▶ [Your assignment]:
Locate the line that contains "Task: Select the Archived filter" in the entries below, then repeat it and every following line through the line that contains "The image size", exactly, and no others.

[Task input — start]

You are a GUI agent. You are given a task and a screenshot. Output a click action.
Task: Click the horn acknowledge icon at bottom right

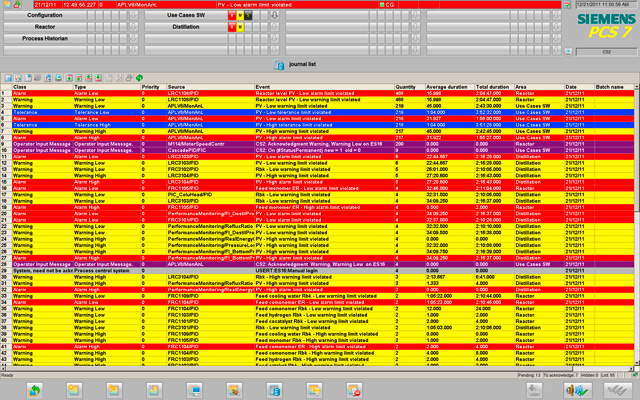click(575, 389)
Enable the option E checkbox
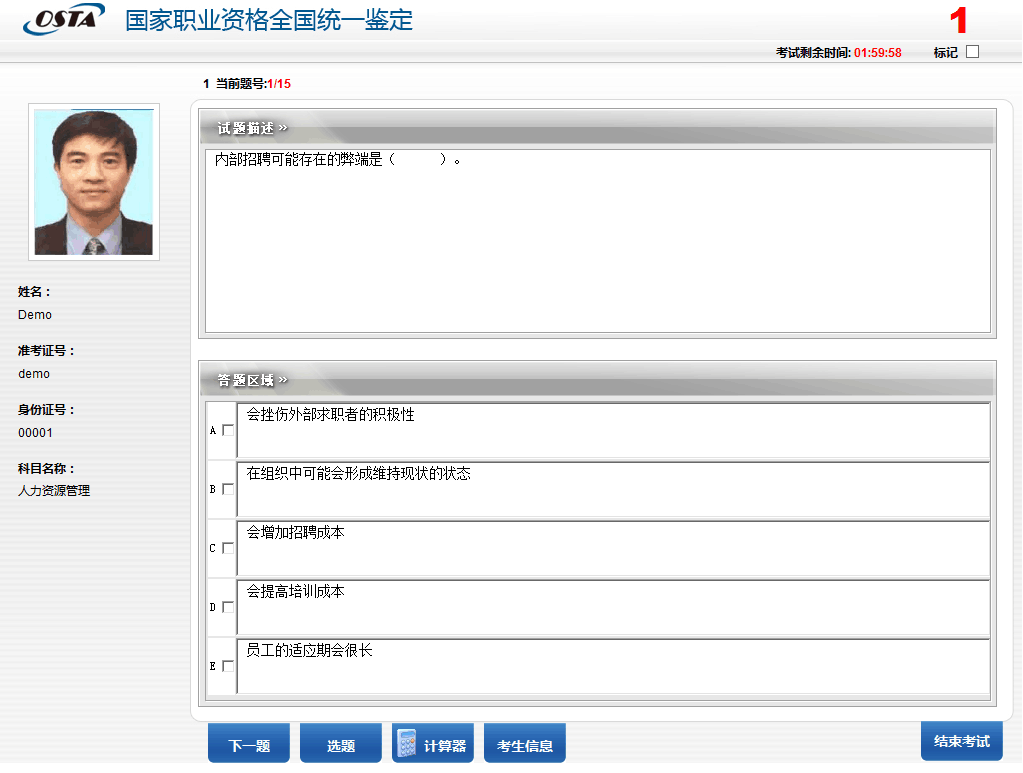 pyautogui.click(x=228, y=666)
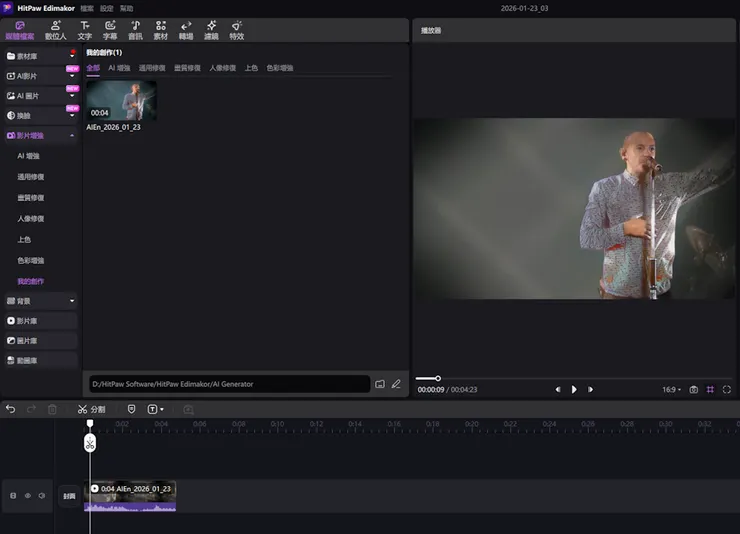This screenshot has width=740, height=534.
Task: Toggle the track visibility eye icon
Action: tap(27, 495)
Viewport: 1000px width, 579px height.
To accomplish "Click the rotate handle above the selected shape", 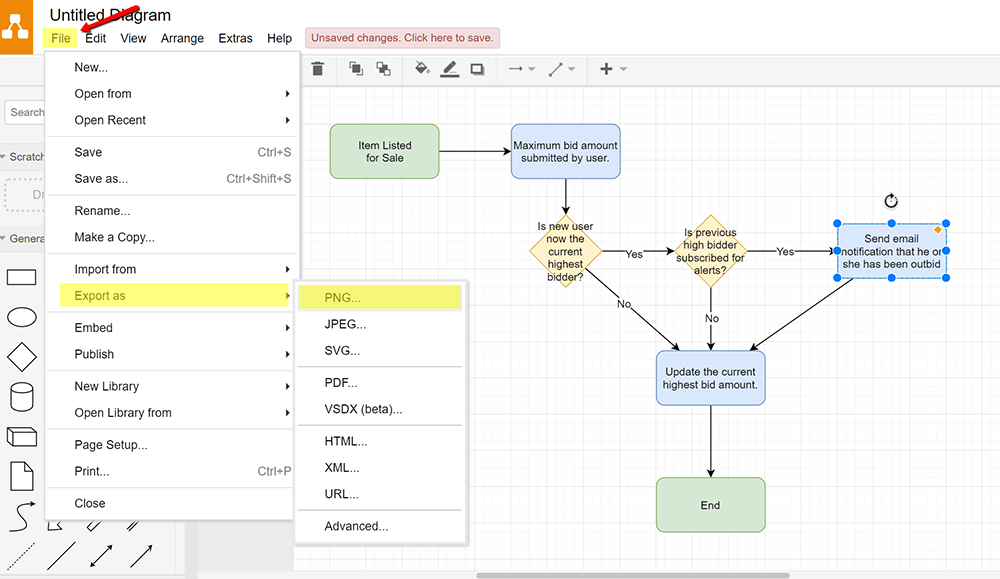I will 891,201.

[Task input — finish]
[Task input — start]

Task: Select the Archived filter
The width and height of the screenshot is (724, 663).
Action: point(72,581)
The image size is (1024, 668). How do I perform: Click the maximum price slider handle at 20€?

[Task input — finish]

▶ [Output of the task]:
Task: Select the Archived filter
The width and height of the screenshot is (724, 663).
Action: point(72,581)
The image size is (1024, 668). How do I perform: Click the maximum price slider handle at 20€?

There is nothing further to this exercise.